Unrelated - What muddies the water are all my e-books. I have thousands of e-books but I'm only counting physical books for this - or e-books i paid full price for.
E books do not count, in my opinion.
 
Irvine Welsh
Jack London
Haira Murakami
George Orwell
Gunter Grass
I forgot that I have some books by George Orwell. I just counted, and am surprised that I have six. (Not seven, as I mistakenly typed to being with).
 
E books do not count, in my opinion.
i count any e-books i bought after 2020 which is when i stopped buying physical books and started only buying e-books.

(small house and i lost most of my physical books when i moved here - don't want that to happen again).
 
From a quick tot-up of my bookshelves, I'm somewhat-but-not-really embarrassed to discover that the highest concentration belongs to a (I think) largely unknown author called Graham Oakley, author of the Church Mice kiddies picturebooks that I and my family utterly devoured when I was a kid thanks to the library. I spent a fair sum some years back to buy a complete set of the original hardbacks and thus I can count fourteen Graham Oakley's amongst my collection (with PKD coming in second at eleven). For those who don't know them, the exquisitely illustrated books were about the tribulations of a tribe of mice who lived in a typical english church and were looked after by the church cat Sampson, who had made a vow of peace not to harm any of them.

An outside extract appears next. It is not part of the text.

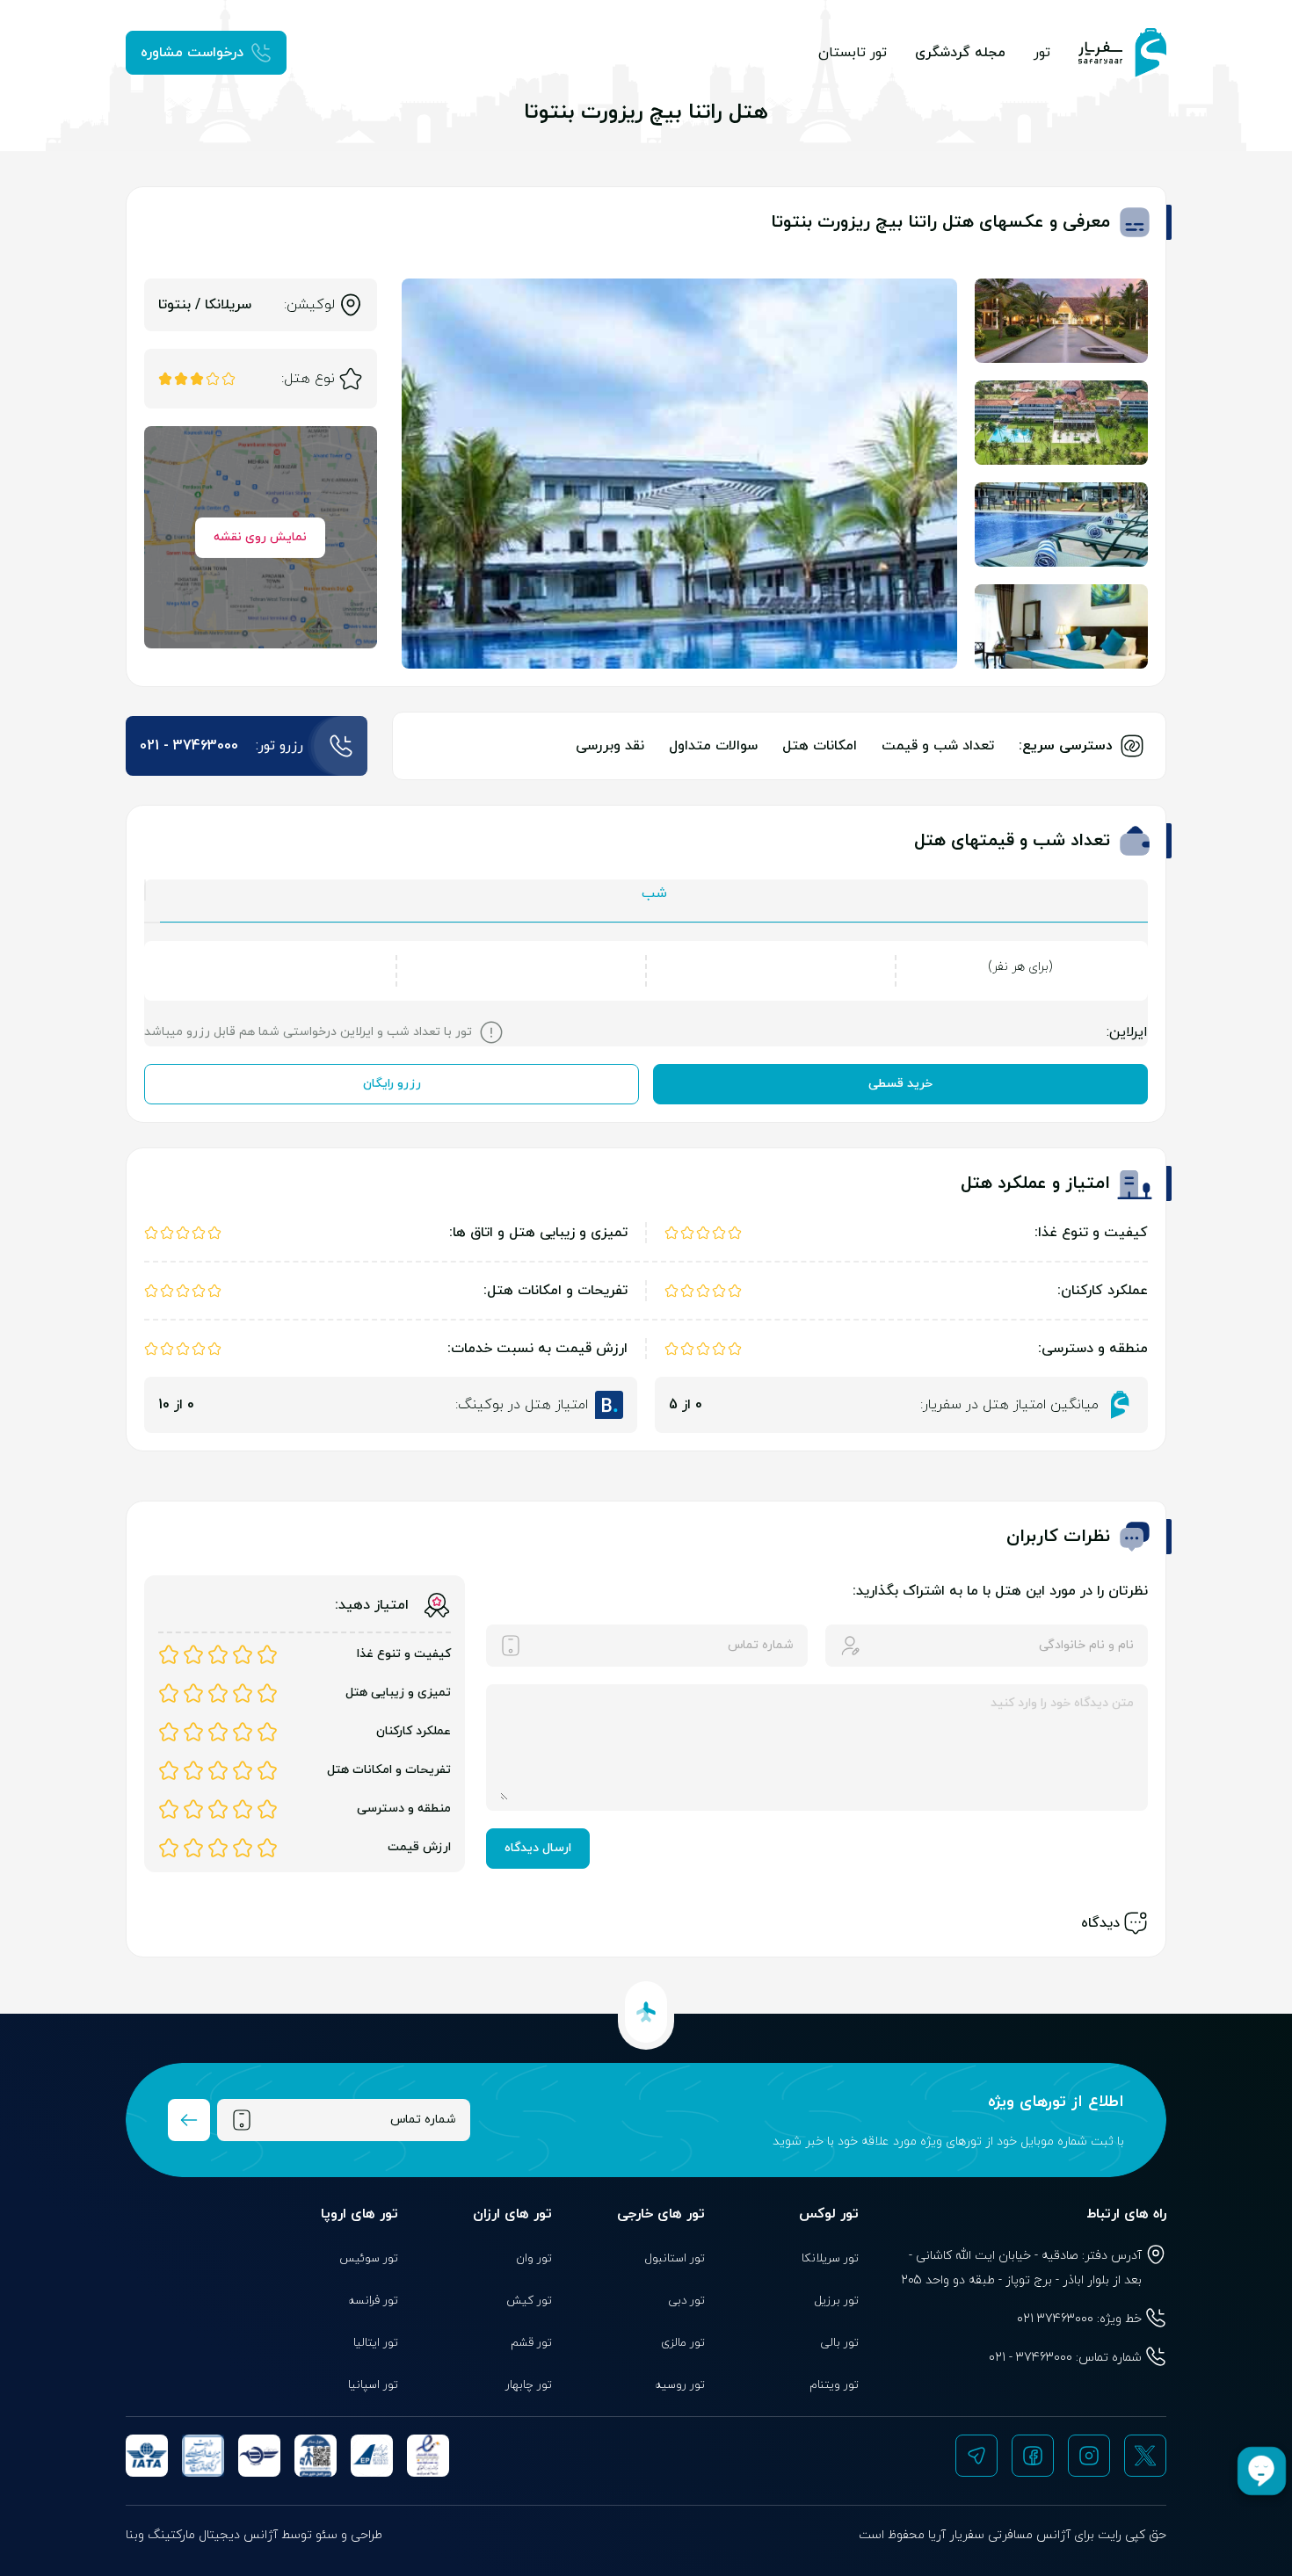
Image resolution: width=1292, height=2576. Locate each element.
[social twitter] (1145, 2456)
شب (654, 893)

My sister even made me a diorama of one of my favourite scenes as a present, where Sampson, searching for a way to rescue two of the church mice being launched to the moon as part of Wortlethorpe's space programme and needing a warm place to sleep, accidentally destroys the control system for the the rocket. I can't find a pic of the scene in question so here's one of the diorama:
View attachment 408191
Edit: felt the above needed a picture of the book for comparison so here's a quick crappy one I took of it:
View attachment 408197

I loved those as a child! Vividly remember the trendy vicar.
 
E books do not count, in my opinion.
Why? Is the question about who you’ve read more, or whose books you’ve got more of on your shelf?

Anyway, physical copies it would probably be Terry Pratchett (there are a lot of Discworld books :oops: ) with Margaret Atwood a very close second. But I mainly switched to e-books a few years ago and at some point read Octavia Butler’s whole catalogue, which must be in the same ball park numbers wise.
 
Why? Is the question about who you’ve read more, or whose books you’ve got more of on your shelf?

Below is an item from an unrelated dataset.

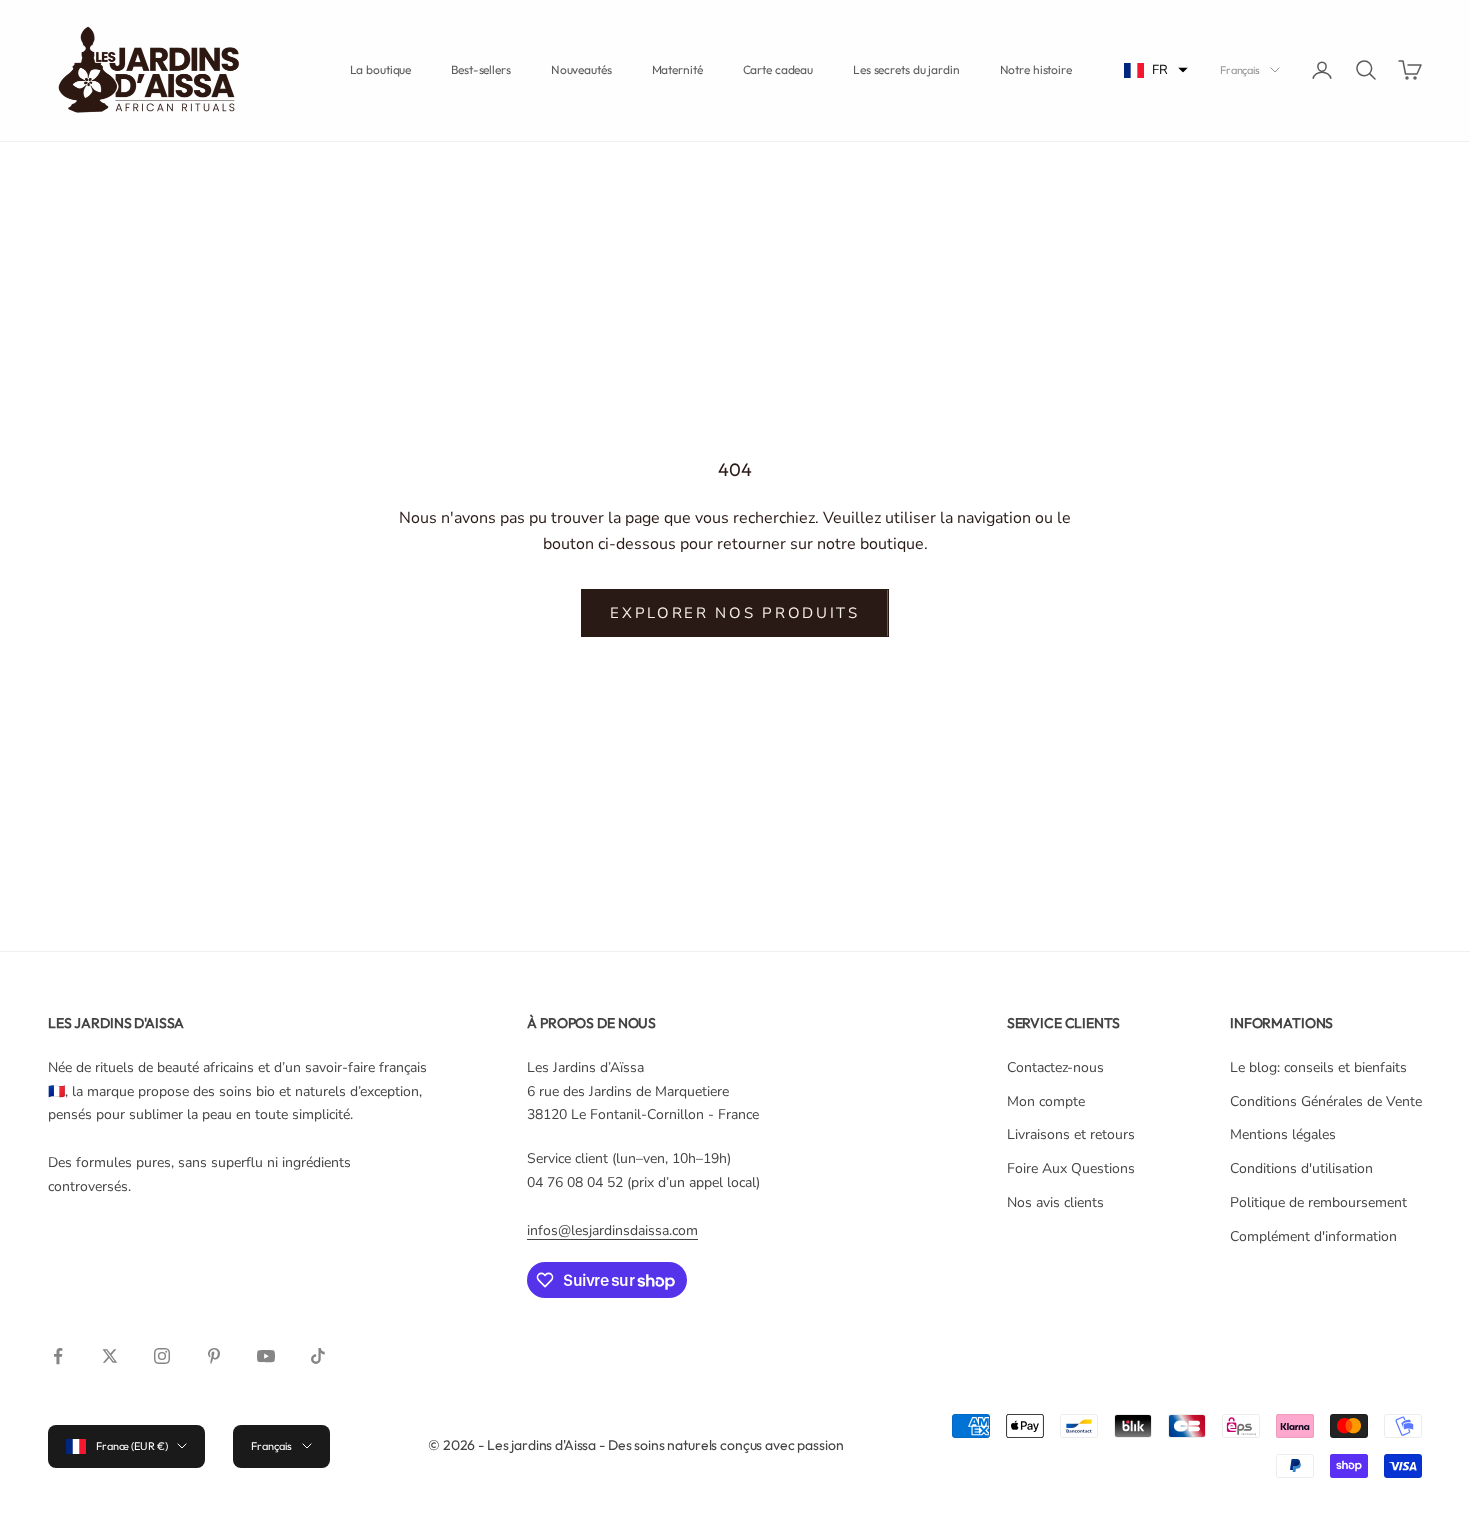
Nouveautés (581, 69)
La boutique (381, 69)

Anyway, physical copies it would probably be Terry Pratchett (there are a lot of Discworld books :oops: ) with Margaret Atwood a very close second. But I mainly switched to e-books a few years ago and at some point read Octavia Butler’s whole catalogue, which must be in the same ball park numbers wise.
I tried Terry Pratchett's Discworld series some years ago, when a book group of which I was a member was reading it. I could not finish it. I could understand why people liked the books, and I am sure that I would probably have got into them in my teens, beginning a life-long affection, but not now. I am interested to know at what age the lovers of the Discworld series first began reading them. I think that our affection for books is in part dependent on what we have read before, and what mood we are in when we read them. There is such a thing as a good book at the wrong time, I think.

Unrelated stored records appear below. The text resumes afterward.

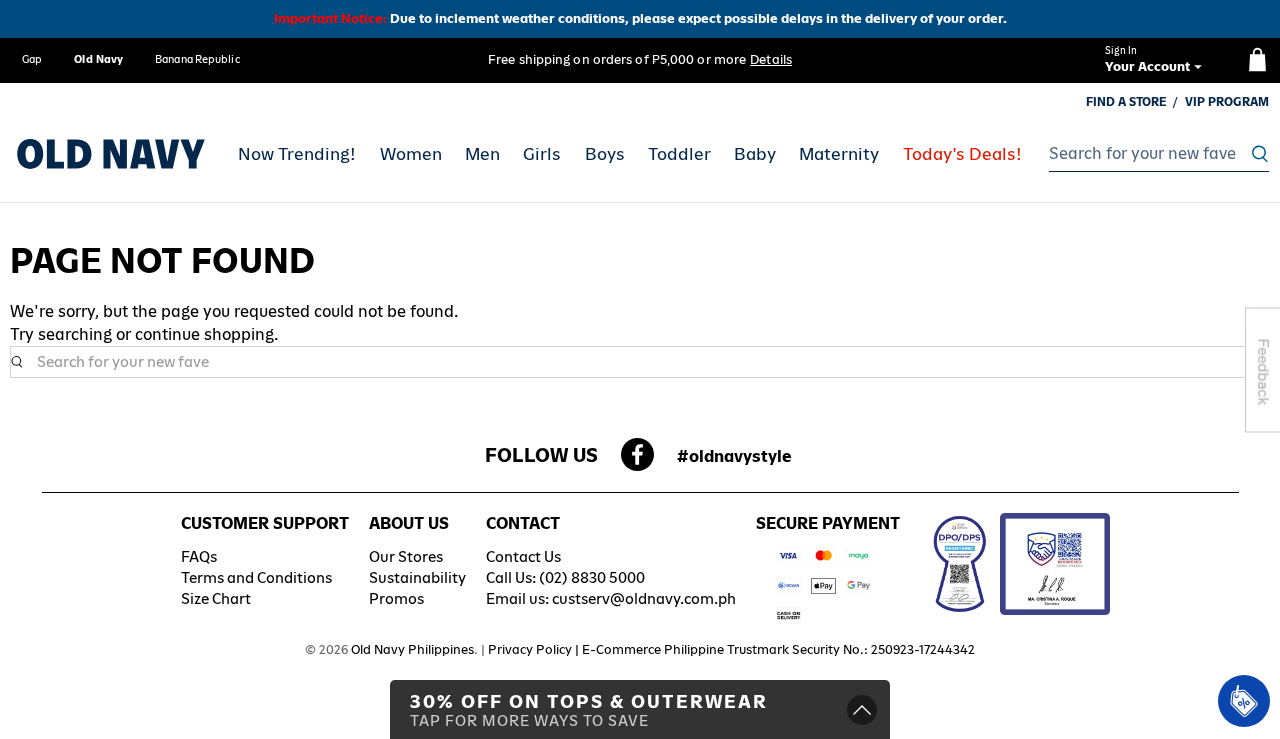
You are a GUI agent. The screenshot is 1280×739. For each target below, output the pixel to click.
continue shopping (204, 334)
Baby (755, 154)
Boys (605, 154)
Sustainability (417, 577)
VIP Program (1227, 102)
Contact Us (523, 556)
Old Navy (98, 59)
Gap (32, 59)
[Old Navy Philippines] (111, 154)
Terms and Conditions (256, 577)
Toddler (679, 154)
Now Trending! (297, 154)
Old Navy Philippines (412, 649)
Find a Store (1126, 102)
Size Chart (216, 598)
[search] (1153, 154)
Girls (542, 154)
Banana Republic (197, 59)
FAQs (199, 556)
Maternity (839, 154)
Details (771, 59)
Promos (396, 598)
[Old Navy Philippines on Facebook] (637, 460)
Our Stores (406, 556)
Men (482, 154)
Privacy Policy (530, 649)
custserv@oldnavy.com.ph (644, 598)
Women (411, 154)
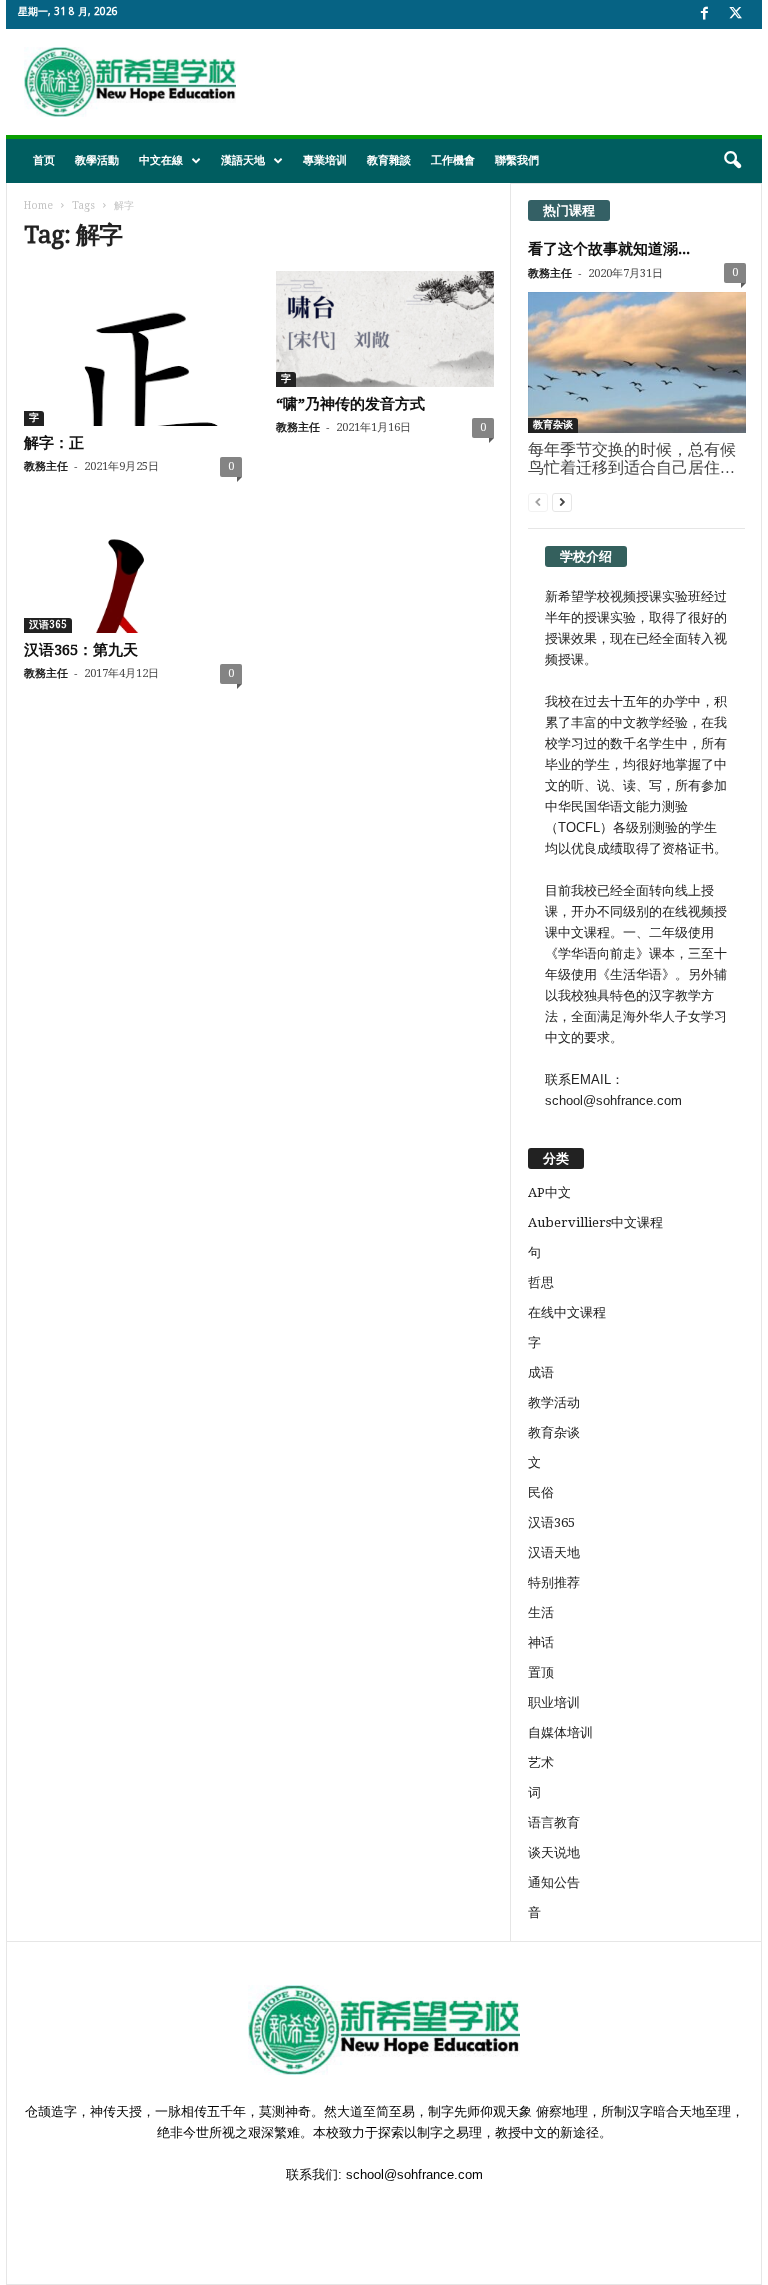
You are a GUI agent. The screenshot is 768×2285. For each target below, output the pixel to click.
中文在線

I was thinking that e books did not count, because with them physical space is not a factor, but the thread does not specify the type of book, so I now think that e books do count. I don't know much about e books. Is it true that the company can delete them from a kindle even if you have bought them?
 
I tried Terry Pratchett's Discworld series some years ago, when a book group of which I was a member was reading it. I could not finish it. I could understand why people liked the books, and I am sure that I would probably have got into them in my teens, beginning a life-long affection, but not now. I am interested to know at what age the lovers of the Discworld series first began reading them. I think that our affection for books is in part dependent on what we have read before, and what mood we are in when we read them. There is such a thing as a good book at the wrong time, I think.
You might be right. I remember I was 16 when I read my first one; I remember because I had a GCSE the next day and I stayed up reading till about 3am :oops:
I was thinking that e books did not count, because with them physical space is not a factor, but the thread does not specify the type of book, so I now think that e books do count. I don't know much about e books. Is it true that the company can delete them from a kindle even if you have bought them?
I think the thread did specify physical books! I’m just not sure why the distinction was made in the first place.